Work on the sample exercise defined below for 2 hours.

As you work, you may:

  • Ask clarifying questions of your facilitator
  • Reference external public resources (ie: Google, Ruby API, etc)
  • Use the tooling most comfortable to you (Editor/IDE, testing framework, support tools like Guard, etc)

As you work, you may not:

  • Copy code snippets other than those present in this description
  • Seek live support from individuals other than your facilitator

Preparation and Submission

  1. Fork this repository.
  2. Clone your new repository to your local machine ($ git clone [email protected]:<YOUR USER NAME>/scrabble.git)
  3. cd into your scrabble directory.

As you work, we do expect you to make commits in small chunks of functionality.

When you have finished, submit your work by:

  1. Pushing after your final commit up to your forked GitHub repository
  2. Create a Pull Request to the turingschool-examples repository
    • Name your Pull Request 1810 - YOUR NAME

Overview

Let’s use test-driven development to build pieces of a Scrabble-like game.

At a high level, you will be adding to an existing Scrabble class to make it so that it can score words.

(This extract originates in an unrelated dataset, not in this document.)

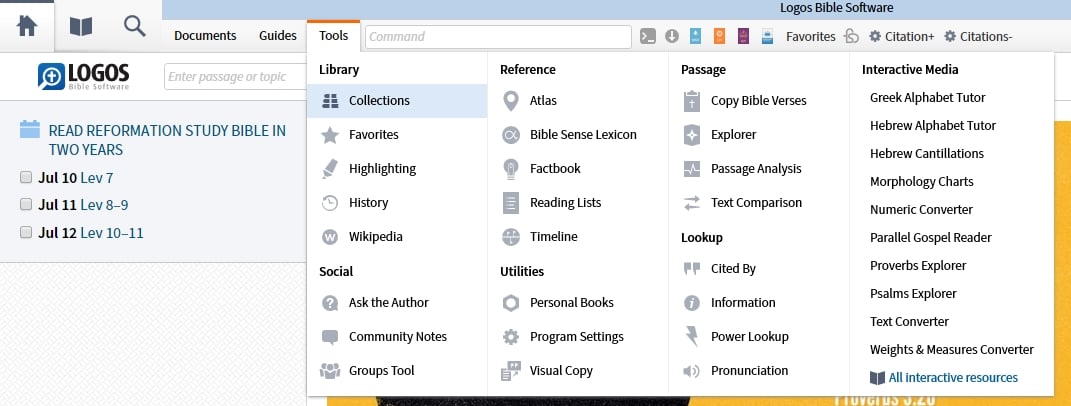Click the Command input box
The height and width of the screenshot is (406, 1071).
point(498,37)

Words will be scored based on the following letter values:

Letter Value
A, E, I, O, U, L, N, R, S, T 1
D, G 2
B, C, M, P 3
F, H, V, W, Y 4
K 5
J, X 8
Q, Z 10

Or, stored as a Ruby hash:

{
  "A"=>1, "B"=>3, "C"=>3, "D"=>2,
    "E"=>1, "F"=>4, "G"=>2, "H"=>4,
    "I"=>1, "J"=>8, "K"=>5, "L"=>1,
    "M"=>3, "N"=>1, "O"=>1, "P"=>3,
    "Q"=>10, "R"=>1, "S"=>1, "T"=>1,
    "U"=>1, "V"=>4, "W"=>4, "X"=>8,
    "Y"=>4, "Z"=>10

}

When complete, your Scrabble class will be able to:

  1. score a word,
  2. score an empty string,
  3. score when someone passes nil
  4. score a word with letter multipliers,
  5. score word with a word multiplier,
  6. score a word with a seven-letter bonus.

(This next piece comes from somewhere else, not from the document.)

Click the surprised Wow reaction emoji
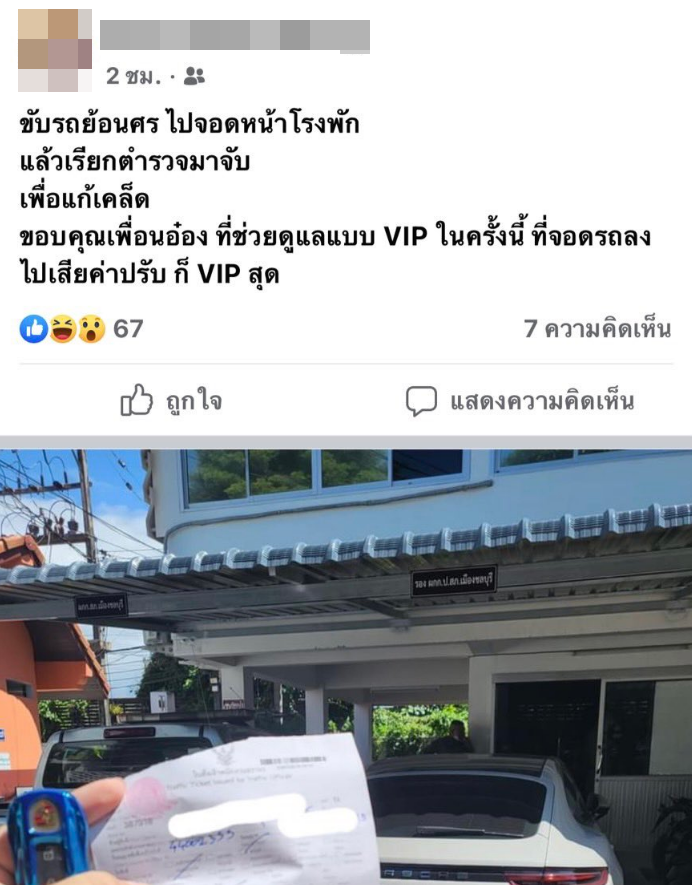Image resolution: width=692 pixels, height=885 pixels. click(x=91, y=328)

Using test-driven development (write your tests first!), implement a program that will follow the interaction patterns described below:

It is expected that you will add to the existing tests in test/scrabble_test.rb.

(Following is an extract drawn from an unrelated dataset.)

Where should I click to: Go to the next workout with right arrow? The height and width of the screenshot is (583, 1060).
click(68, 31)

Iteration 1 - Scoring Words

The game should be able to score a given word. If given an empty string, or nil, the score will be 0.

> game = Scrabble.new
=> ...
> game.score("hello")
=> 8
> game.score("")
=> 0
> game.score(nil)
=> 0

Iteration 2 - Multipliers

A double letter score in Scrabble is dependent on the position of a letter on the board. The arrays passed to #score_with_multipliers below indicate the multiplier for a letter in the corresponding position of the word that is passed as the first argument.

A double word score is indicated by the third argument, and is applied after any double letter score calculations.

> game.score_with_multipliers('hello', [1,2,1,1,1])
=> 9
> game.score_with_multipliers('hello', [1,2,1,1,1], 2)
=> 18

Iteration 3 - Seven Letter Bonus

A word scores an additional 10-point bonus (applied before the word multiplier) if that word has seven or more letters.

> game.score_with_multipliers('sparkle', [1,2,1,3,1,2,1], 2)
=> 58

Iteration 4

Highest Scoring Word

Implement a highest_scoring_word method that works like the examples below.

game = Scrabble.new
game.highest_scoring_word(['home', 'word', 'hello', 'sound'])  # => "home"

Note that it's better to use fewer tiles, so if the top score is tied between multiple words, pick the one with the fewest letters:

game = Scrabble.new
game.highest_scoring_word(['hello', 'word', 'sound'])  # => "word"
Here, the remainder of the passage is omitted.